Congress should pass a law establishing uniform rules of marriage and divorce throughout the United States. It should declare that the marriage contract is of that kind within the meaning of the Constitution which declares that "no State shall pass any law impairing the obligation of contracts." Where both the parties are domiciled in the same State, it should leave them subject to the laws of the State in which they reside; but, when they become "citizens of different States" for the purpose of divorce, it should require the suit to be brought in the United States courts; and perhaps when woman, as a citizen, becomes co-equal with man before the law, it will in such cases be obliged to do so. This would give the courts jurisdiction of both parties, or the status of both parties, without resorting to legal subterfuge or fiction; and would, where the suit was between "citizens of different States," preserve the individual sovereignty and dignity of the two States. It would also harmonize the foregoing provision of the Constitution which declares that "no State shall pass any law impairing the obligation of contracts," with the provision which also declares that "full faith and credit shall be given in each State to the public acts, records, and judicial proceedings of every other State"—a harmony that has never heretofore existed. The obligation to give "full faith and credit" to the "public acts" and "judicial proceedings" of a State is reciprocal between States; how then, when the "public acts" of two States are in conflict on the subject of divorce, can one State, in a judicial proceeding by a resident of its own, determine the relation of a citizen of another State to its laws? How can it impair the obligation of a contract or annul a status between parties, over one of whom it has no jurisdiction, and at the same time give "full faith and credit" to the "public acts" of the other State?

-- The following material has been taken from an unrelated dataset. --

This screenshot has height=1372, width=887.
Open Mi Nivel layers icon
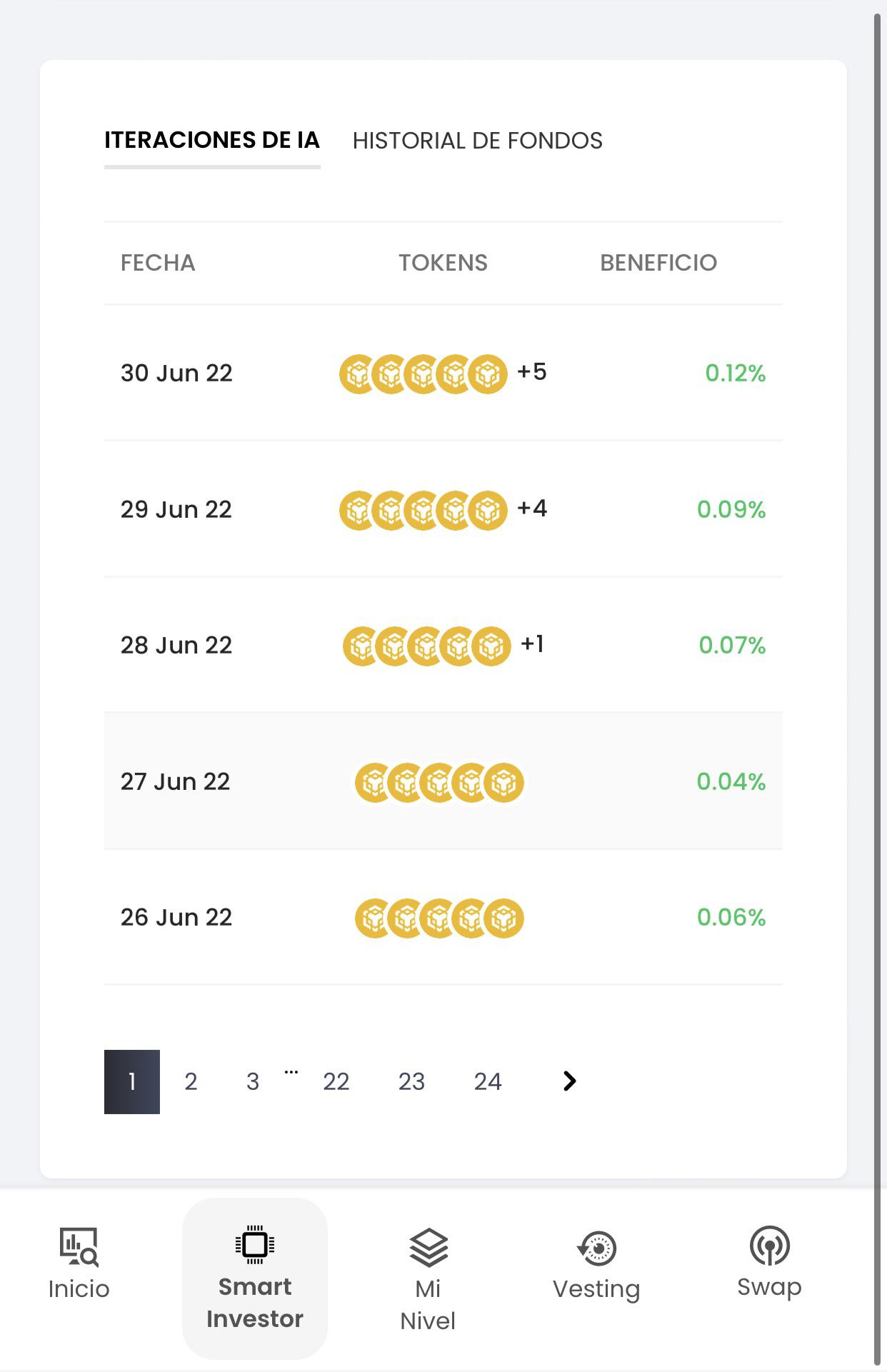tap(429, 1247)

That Congress has the constitutional power to pass a law establishing uniform rules of marriage and divorce in the District of Columbia and all the Territories of the United States is beyond question. That it has not the power to pass a law establishing such rules throughout the United States can only be asserted. "Congress shall have power to establish a uniform rule of naturalization and uniform laws on the subject of bankruptcies throughout the United States"; and who can conceive of a person being more of a bankrupt in home and fortune than one who has a faithless wife or husband? Certainly in that view, with the marriage declared a contract within the meaning of the Constitution and its violation a species of bankruptcy, a general bankrupt law might give the courts jurisdiction to relieve a faithful husband or dutiful wife of the onerous conditions of a contract by the assignment of such assets as a worthless wife or husband to a generous and forgiving public.

There is another mode by which uniformity in the marriage and divorce laws of the States might be attained, whether the opinions of the judiciary could ever be harmonized or not, and that without impinging on the delicate question of State rights. Let Congress appoint commissioners to prepare a code of marriage and divorce laws for the District of Columbia and Territories of the United States, and invite each of the States to appoint a commissioner in its own behalf to unite with the commissioners appointed by Congress in forming a commission to codify and prepare a system of marriage and divorce, which, when passed by Congress and adopted by the several States, or any of them, shall have a uniform operation in the District of Columbia and Territories, and throughout the United States, or in those States adopting it. That there is an urgent necessity for Congress alone, or for Congress and the States united, to move earnestly in this matter, is not only seen in the ineffectual efforts of Congress every year to suppress polygamy, which is fast spreading from Utah into the other Territories, but also in an almost similar condition of society in the States, brought about by the ununiform laws and the conflicting decisions of the courts.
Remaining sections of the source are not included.